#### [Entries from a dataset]
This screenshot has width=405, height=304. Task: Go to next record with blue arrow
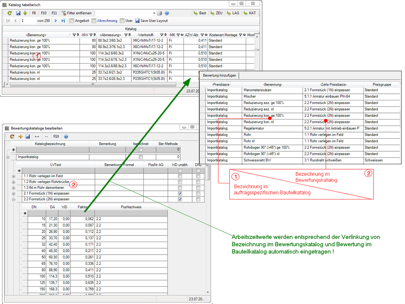pos(56,21)
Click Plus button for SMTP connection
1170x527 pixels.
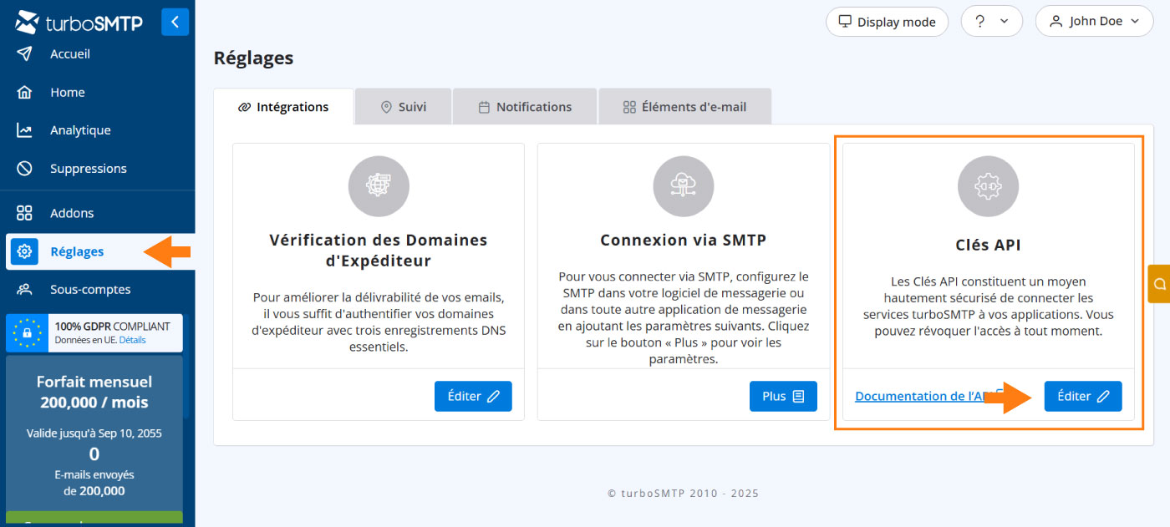click(783, 397)
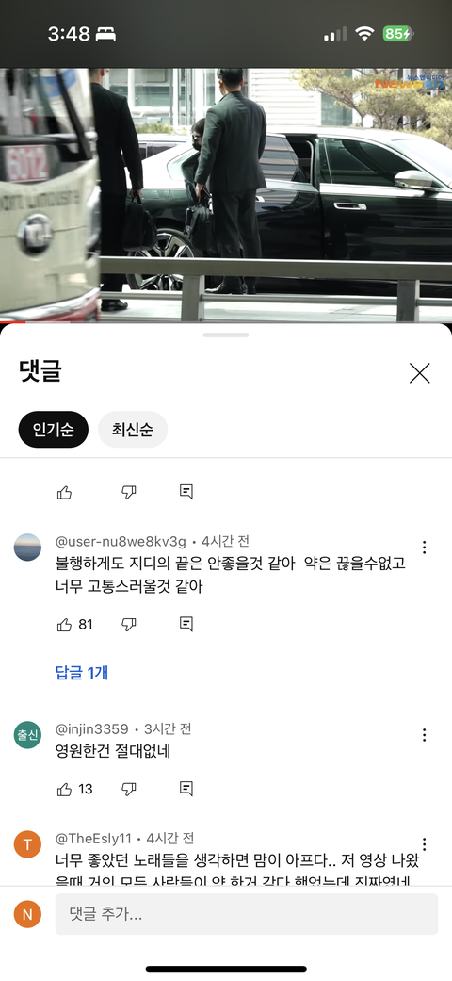Like the injin3359 comment

(64, 789)
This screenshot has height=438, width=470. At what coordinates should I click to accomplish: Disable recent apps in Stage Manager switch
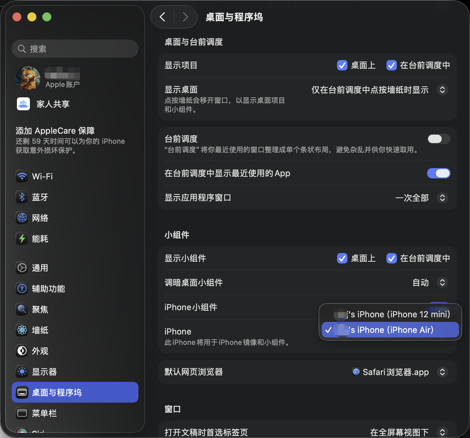438,173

#### [SHORT TASK]
Please rewrite the records, starting with the line that contains "Click Plus button for SMTP connection" and going on through the end of the records, replacing "screenshot" with "image" and changing nothing else. Leave the pictures out of your answer.

#### [SOLUTION]
Click Plus button for SMTP connection
1170x527 pixels.
click(783, 397)
Like the injin3359 comment

(64, 789)
This image has height=438, width=470. At what coordinates should I click to accomplish: Disable recent apps in Stage Manager switch
438,173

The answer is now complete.